# Screen-element location records:
-----

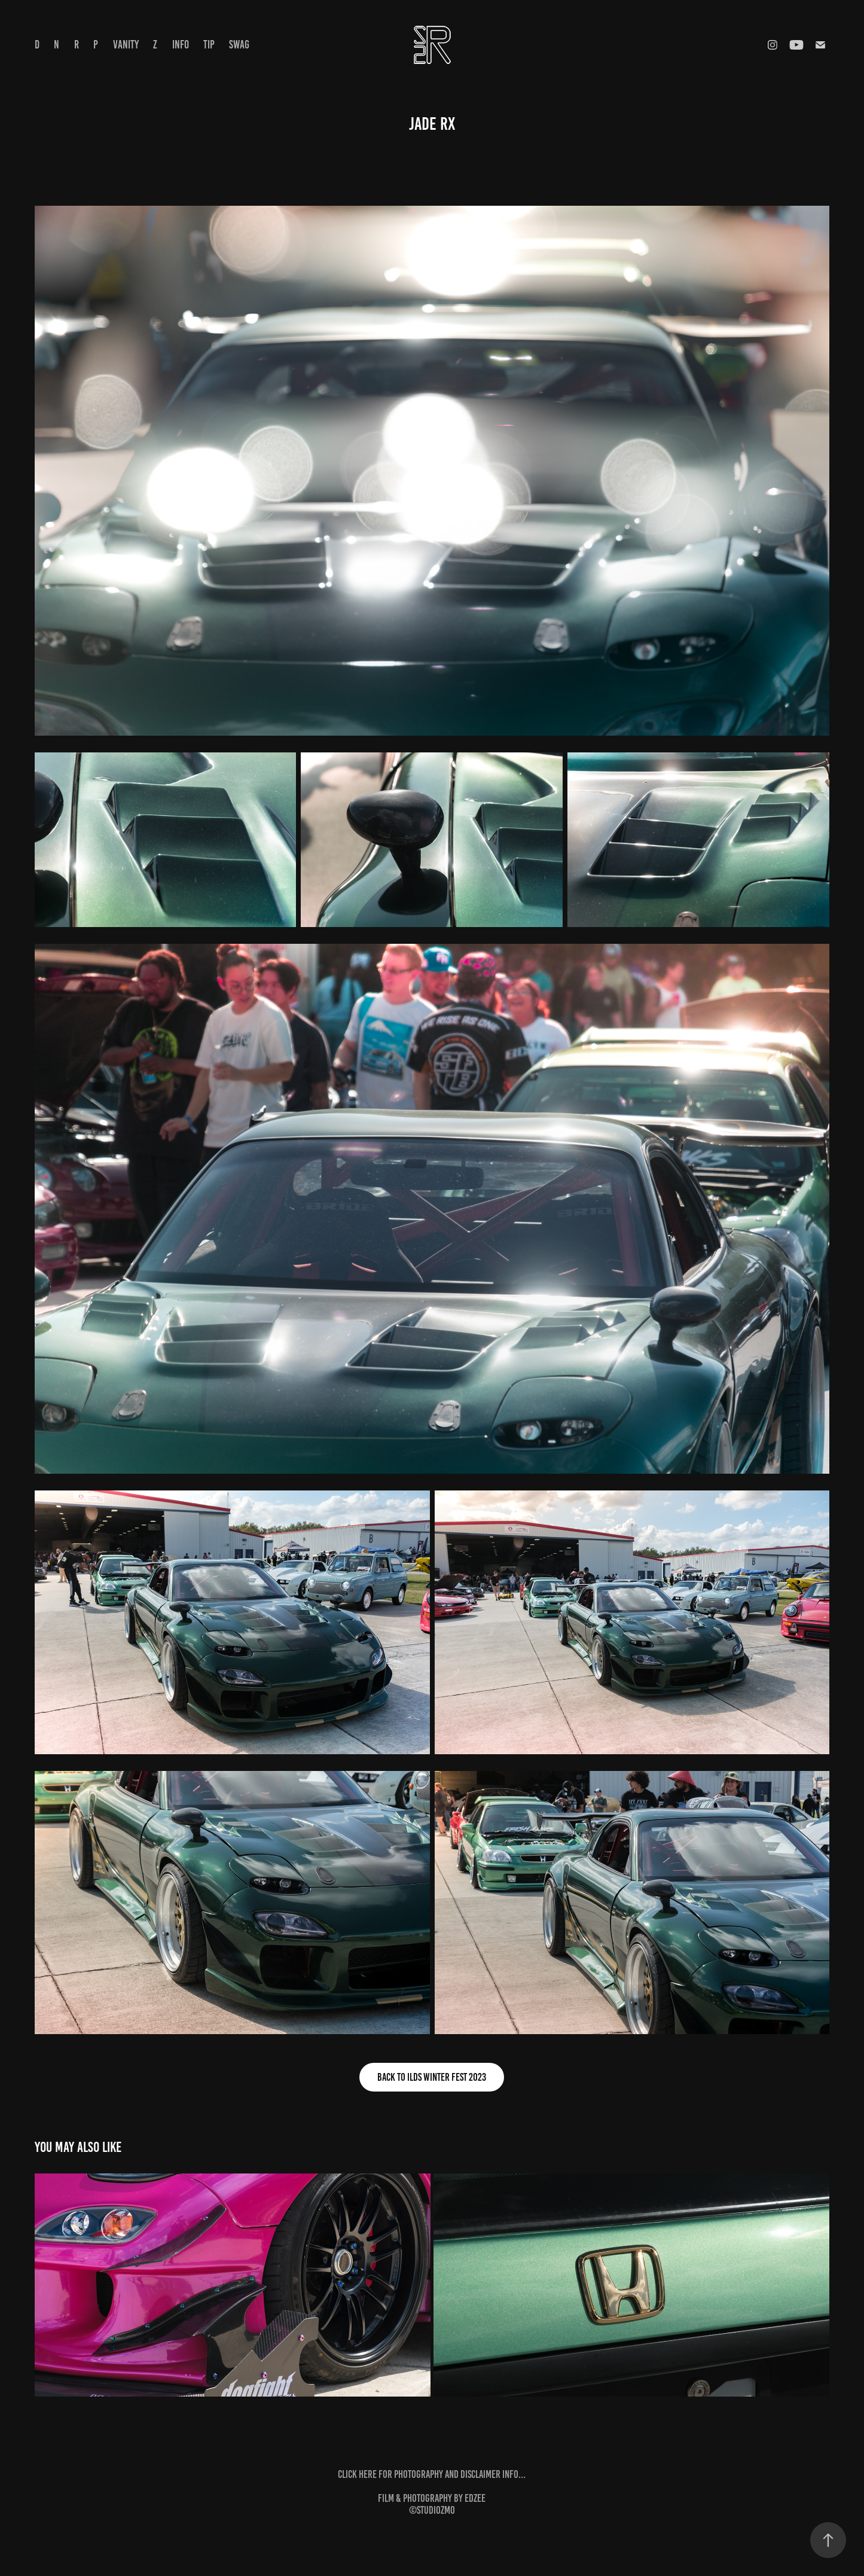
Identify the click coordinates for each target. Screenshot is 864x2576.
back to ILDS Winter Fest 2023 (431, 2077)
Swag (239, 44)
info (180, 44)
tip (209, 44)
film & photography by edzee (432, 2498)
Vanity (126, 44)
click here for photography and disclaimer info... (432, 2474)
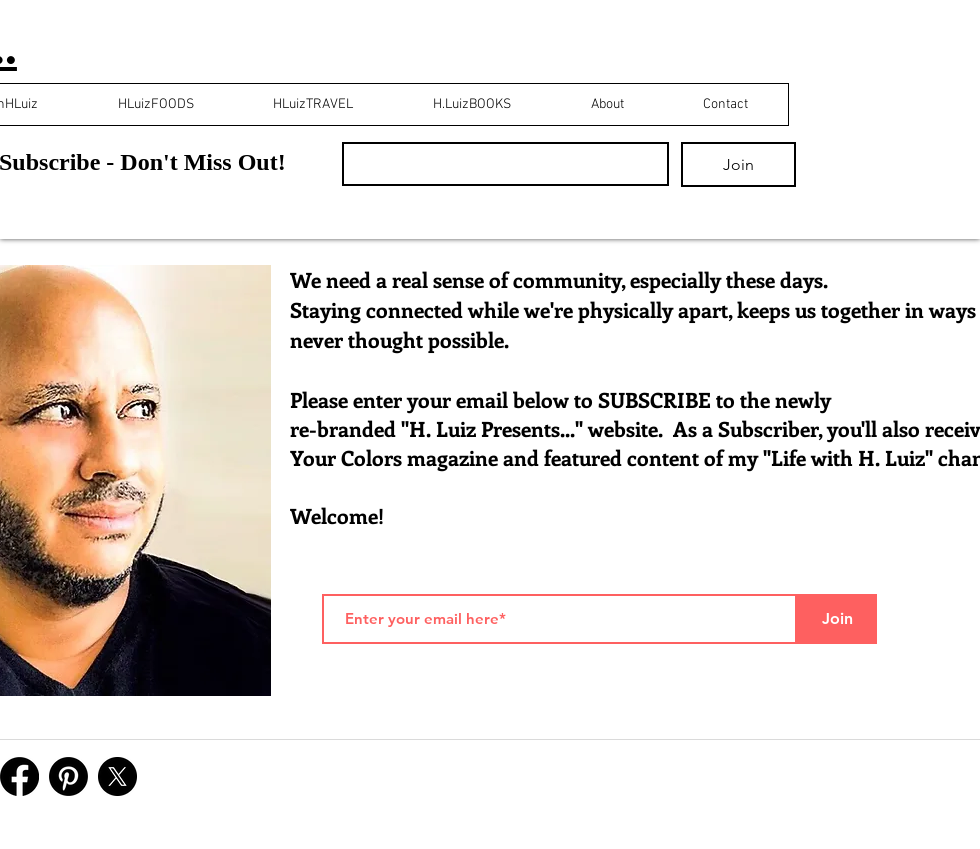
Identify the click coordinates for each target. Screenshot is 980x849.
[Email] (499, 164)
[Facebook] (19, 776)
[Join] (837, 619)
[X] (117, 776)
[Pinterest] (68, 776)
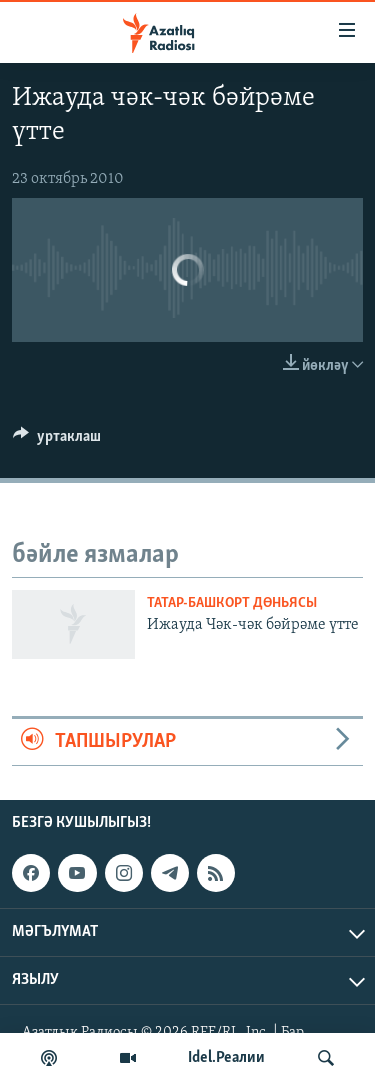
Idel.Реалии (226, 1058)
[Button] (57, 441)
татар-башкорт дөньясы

-----

Reproduce all of the material with every "Identify" swapped for "Find" and nothing else altered. Leave out the pictures.

# Final result:
Find the click coordinates for each target. Screenshot is 864x2576.
back to ILDS Winter Fest 2023 (431, 2077)
Swag (239, 44)
info (180, 44)
tip (209, 44)
film & photography by edzee (432, 2498)
Vanity (126, 44)
click here for photography and disclaimer info... (432, 2474)
Find the click coordinates for each target. Screenshot is 980x849.
[Email] (499, 164)
[Facebook] (19, 776)
[Join] (837, 619)
[X] (117, 776)
[Pinterest] (68, 776)
Idel.Реалии (226, 1058)
[Button] (57, 441)
татар-башкорт дөньясы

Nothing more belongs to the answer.